----- Given passage -----
Step 3: Install TensorFlow from Anaconda prompt. Using the instructions at https://storage.googleapis.com/tensorflow/windows/cpu/tensorflow-1.1.0-cp35-cp35m-win_amd64.whl I typed this:

pip install --ignore-installed --upgrade

I didn’t know whether this worked or not — it gave me an error saying that it “can not import html5lib”, so I did this next:

conda install -c conda-forge html5lib

I tried to run the pip command again, but there was an error so I consulted https://www.tensorflow.org/install/install_windows. It told me to do this:

pip install --ignore-installed --upgrade tensorflow

This failed, and told me that the pip command had an error. I searched the web for an alternative to that command, and found this, which worked!!

conda install -c conda-forge tensorflow

 

Step 4: From inside the Anaconda prompt, I opened python by typing “python”. Next, I did this, line by line:

import tensorflow as tf
 hello = tf.constant('Hello, TensorFlow!')
 sess = tf.Session()
 print(sess.run(hello))

It said “b’Hello, TensorFlow!'” which I believe means it works. (Ctrl-Z then Enter will then get you out of Python and back to the Anaconda prompt.) This means that my Python installation of TensorFlow was functional.

Step 5: Install Keras. I tried this:

pip install keras

…but I got the same error message that pip could not be installed or found or imported or something. So I tried this, which seemed to work:

conda install -c conda-forge keras

 

Step 6: Load them up from within R. First, I opened a 64-bit version of R v3.4.1 and did this:

library(tensorflow)
install_tensorflow(conda="tf=keras")

It took a couple minutes but it seemed to work.

library(keras)

 

Step 7: Try a tutorial! I decided to go for https://www.analyticsvidhya.com/blog/2017/06/getting-started-with-deep-learning-using-keras-in-r/ which guides you through developing a classifier for the MNIST handwritten image database — a very popular data science resource. I loaded up my dataset and checked to make sure it loaded properly:

data <- data_mnist()
str(data)
List of 2
 $ train:List of 2
 ..$ x: int [1:60000, 1:28, 1:28] 0 0 0 0 0 0 0 0 0 0 ...
 ..$ y: int [1:60000(1d)] 5 0 4 1 9 2 1 3 1 4 ...
 $ test :List of 2
 ..$ x: int [1:10000, 1:28, 1:28] 0 0 0 0 0 0 0 0 0 0 ...
 ..$ y: int [1:10000(1d)] 7 2 1 0 4 1 4 9 5 9 ...

 

Step 8: Here is the code I used to prepare the data and create the neural network model. This didn’t take long to run at all.
-----
### [Required work]
1: In the TensorFlow and Keras installation walkthrough, which version of R was opened in Step 6?
2: Write out every conda command that the TensorFlow and Keras installation walkthrough shows being typed.
3: Extend the TensorFlow and Keras installation walkthrough, picking up right after its last sentence in Step 8.
The material after this point isn't needed.
----- Given information -----
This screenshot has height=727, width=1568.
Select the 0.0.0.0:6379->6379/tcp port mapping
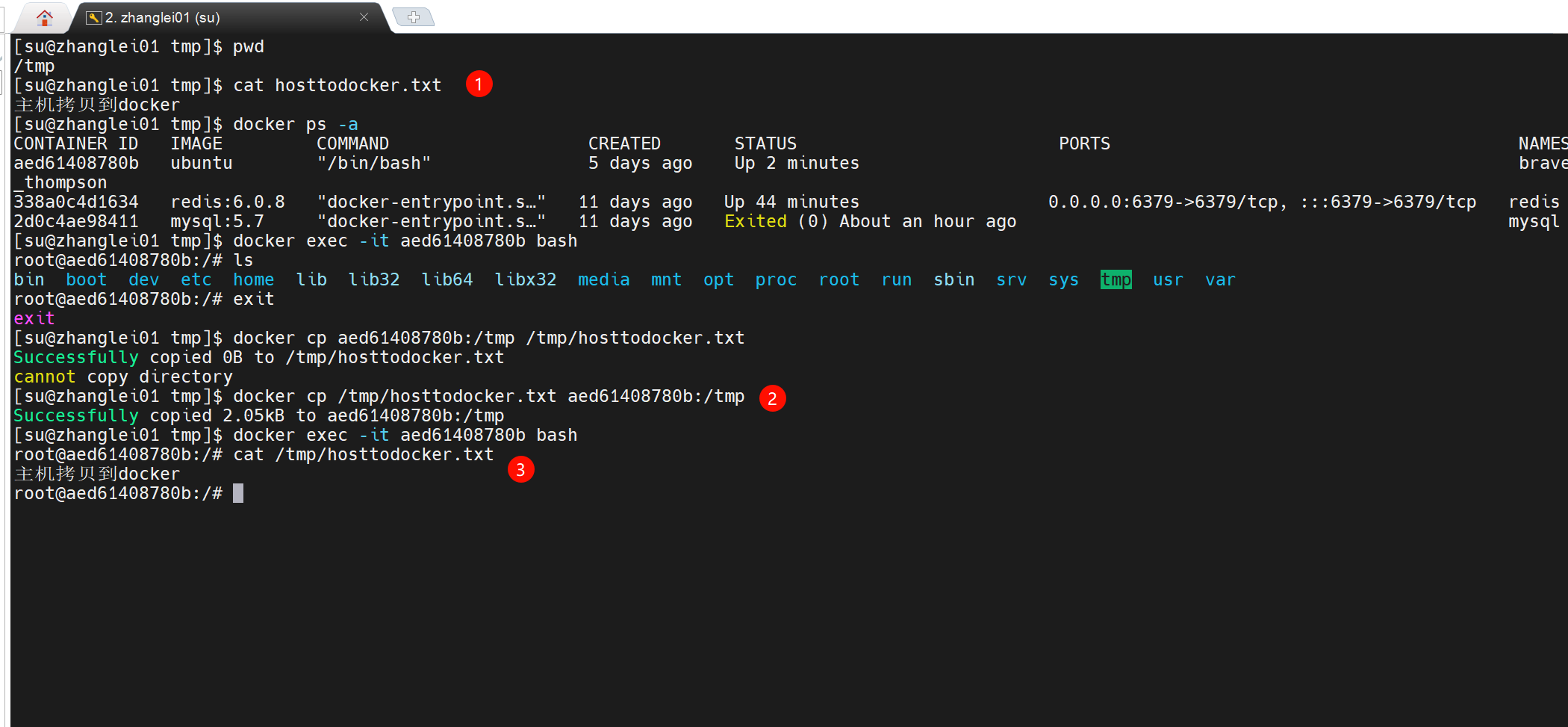(1165, 201)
-----
### [Exercise answers]
1: A 64-bit version of R v3.4.1.

2:
conda install -c conda-forge html5lib
conda install -c conda-forge tensorflow
conda install -c conda-forge keras

3:
trainx<-data$train$x
trainy<-data$train$y
testx<-data$test$x
testy<-data$test$y

train_x <- array(train_x, dim = c(dim(train_x)[1], prod(dim(train_x)[-1]))) / 255

test_x <- array(test_x, dim = c(dim(test_x)[1], prod(dim(test_x)[-1]))) / 255

train_y<-to_categorical(train_y,10)
test_y<-to_categorical(test_y,10)

model %>% 
layer_dense(units = 784, input_shape = 784) %>% 
layer_dropout(rate=0.4)%>%
layer_activation(activation = 'relu') %>% 
layer_dense(units = 10) %>% 
layer_activation(activation = 'softmax')

model %>% compile(
loss = 'categorical_crossentropy',
optimizer = 'adam',
metrics = c('accuracy')
)

 

Step 9: Train the network. THIS TOOK ABOUT 12 MINUTES on a powerful machine with 64GB high-performance RAM. It looks like it worked, but I don’t know how to find or evaluate the results yet.

model %>% fit(train_x, train_y, epochs = 100, batch_size = 128)
 loss_and_metrics <- model %>% evaluate(test_x, test_y, batch_size = 128)

str(model)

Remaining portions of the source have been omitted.